=== Ausgewählter Text ===

Im Januar zogen die gut zwanzig syrischen Flüchtlinge schon wieder aus, in den Riedweg. Dafür kamen immer mehr Afghanen, die im Gegensatz zu den syrischen Flüchtlingen anfangs sehr scheu und unsicher waren, aber zunehmend Vertrauen fassten. Es herrschte über Wochen ein reges Kommen und Gehen im Haus – und auch im Kurs, weil die zumeist jungen Männer die deutsche Pünktlichkeit nicht kannten und vielleicht auch einen anderen Zeitbegriff mitbrachten.
Auch das nimmt man am besten mit einem Augenzwinkern. Wir haben uns über jeden neuen Teilnehmer gefreut und ihn offen begrüßt. „Guten Tag, Frau Susanne, wie geht es Ihnen?“ kam es dann freundlich und respektvoll zurück.
Da der Verein „Flüchtlingshilfe Bad Vilbel e.V“. bald Deutschkurse für Flüchtlinge aus den Ländern mit hoher Anerkennungsquote – Syrien, Iran und Irak – vermitteln konnte, sahen wir unsere Aufgabe zunehmend darin, uns den Flüchtlingen aus Afghanistan zu widmen, ihnen Mut zu machen und die Angst vor der Sprache zu nehmen, damit sie sich die „richtigen“ Sprachkurse zutrauten. Wie wir lernten, sind nämlich bis zu 50% der Afghanen nicht alphabetisiert und viele sind zu Hause kaum zur Schule gegangen, sondern haben von Kindesbeinen an gearbeitet. Da ist schon die Konzentration auf das Lernen eine große Anstrengung und auch die Strapazen und schlimmen Erlebnisse der Flucht mussten erst einmal verarbeitet werden. Auch merkten wir, dass die afghanischen Flüchtlinge in der Rangordnung unter den Flüchtlinge eher unten stehen. So musste im Georg-Muth-Haus so mancher Konflikt zwischen den verschiedenen Nationen geschlichtet werden bis alle verstanden hatten: „Hier in Deutschland sind alle Menschen gleich“!

===

## Ziel der Übung:
Gib den ausgewählten Text von „Im Januar zogen“ bis einschließlich „anderen Zeitbegriff mitbrachten.“ wieder und tausche dabei „Januar“ gegen „Februar“.

=== Bereitgestelltes Material ===

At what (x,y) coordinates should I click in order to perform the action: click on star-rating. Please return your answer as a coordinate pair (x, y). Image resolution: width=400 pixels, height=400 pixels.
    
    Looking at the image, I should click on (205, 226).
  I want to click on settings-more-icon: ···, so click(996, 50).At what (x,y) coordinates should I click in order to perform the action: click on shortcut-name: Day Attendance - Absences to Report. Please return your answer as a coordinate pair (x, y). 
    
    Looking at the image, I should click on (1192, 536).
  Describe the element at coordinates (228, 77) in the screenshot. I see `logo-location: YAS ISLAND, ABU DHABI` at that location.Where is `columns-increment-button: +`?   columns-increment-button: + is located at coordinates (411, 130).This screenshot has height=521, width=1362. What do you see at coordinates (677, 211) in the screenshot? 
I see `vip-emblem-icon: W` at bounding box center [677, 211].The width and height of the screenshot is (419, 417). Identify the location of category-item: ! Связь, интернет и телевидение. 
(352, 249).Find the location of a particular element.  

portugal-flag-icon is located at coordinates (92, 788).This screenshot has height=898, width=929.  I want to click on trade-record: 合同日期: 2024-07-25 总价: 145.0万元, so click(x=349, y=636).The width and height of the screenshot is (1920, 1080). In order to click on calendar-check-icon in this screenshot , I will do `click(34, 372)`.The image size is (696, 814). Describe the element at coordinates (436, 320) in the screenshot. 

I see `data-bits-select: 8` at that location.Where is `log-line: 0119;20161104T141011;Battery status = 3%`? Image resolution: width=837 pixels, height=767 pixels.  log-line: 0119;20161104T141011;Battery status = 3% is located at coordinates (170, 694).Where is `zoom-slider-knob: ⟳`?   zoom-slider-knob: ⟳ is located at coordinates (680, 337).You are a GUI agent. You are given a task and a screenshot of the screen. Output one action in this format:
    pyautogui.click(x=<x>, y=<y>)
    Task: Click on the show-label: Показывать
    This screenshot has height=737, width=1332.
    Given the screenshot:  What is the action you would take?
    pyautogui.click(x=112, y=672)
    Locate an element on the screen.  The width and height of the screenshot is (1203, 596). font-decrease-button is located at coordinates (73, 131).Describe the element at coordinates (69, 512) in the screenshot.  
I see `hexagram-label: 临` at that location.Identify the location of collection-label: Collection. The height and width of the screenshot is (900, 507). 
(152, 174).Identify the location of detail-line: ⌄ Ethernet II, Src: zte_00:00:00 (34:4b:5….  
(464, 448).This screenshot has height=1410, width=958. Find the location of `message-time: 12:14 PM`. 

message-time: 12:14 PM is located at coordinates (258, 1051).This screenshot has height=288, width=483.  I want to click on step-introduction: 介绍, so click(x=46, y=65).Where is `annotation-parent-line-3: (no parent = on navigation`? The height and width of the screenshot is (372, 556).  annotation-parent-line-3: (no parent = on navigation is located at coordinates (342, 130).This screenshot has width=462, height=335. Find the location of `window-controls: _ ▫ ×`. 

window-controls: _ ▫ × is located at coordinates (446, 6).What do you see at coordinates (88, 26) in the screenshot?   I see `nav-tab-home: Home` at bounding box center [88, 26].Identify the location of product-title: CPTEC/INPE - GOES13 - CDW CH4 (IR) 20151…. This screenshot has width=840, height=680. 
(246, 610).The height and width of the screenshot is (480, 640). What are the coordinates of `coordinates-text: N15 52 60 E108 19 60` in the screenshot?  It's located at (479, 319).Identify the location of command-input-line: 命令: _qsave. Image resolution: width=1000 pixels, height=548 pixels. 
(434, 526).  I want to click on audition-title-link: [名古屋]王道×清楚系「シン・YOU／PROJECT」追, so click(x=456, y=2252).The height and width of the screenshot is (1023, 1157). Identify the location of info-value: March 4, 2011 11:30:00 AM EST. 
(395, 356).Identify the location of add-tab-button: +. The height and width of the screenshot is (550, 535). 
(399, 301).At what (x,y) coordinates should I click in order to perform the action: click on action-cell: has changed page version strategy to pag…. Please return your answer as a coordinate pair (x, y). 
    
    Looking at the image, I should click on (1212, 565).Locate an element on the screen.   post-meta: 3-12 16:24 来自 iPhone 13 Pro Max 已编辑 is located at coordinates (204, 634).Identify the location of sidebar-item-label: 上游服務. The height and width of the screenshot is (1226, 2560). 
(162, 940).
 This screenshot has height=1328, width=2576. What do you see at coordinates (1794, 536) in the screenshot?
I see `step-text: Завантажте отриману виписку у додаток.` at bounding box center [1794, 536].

===

## Ergebnis:
Im Februar zogen die gut zwanzig syrischen Flüchtlinge schon wieder aus, in den Riedweg. Dafür kamen immer mehr Afghanen, die im Gegensatz zu den syrischen Flüchtlingen anfangs sehr scheu und unsicher waren, aber zunehmend Vertrauen fassten. Es herrschte über Wochen ein reges Kommen und Gehen im Haus – und auch im Kurs, weil die zumeist jungen Männer die deutsche Pünktlichkeit nicht kannten und vielleicht auch einen anderen Zeitbegriff mitbrachten.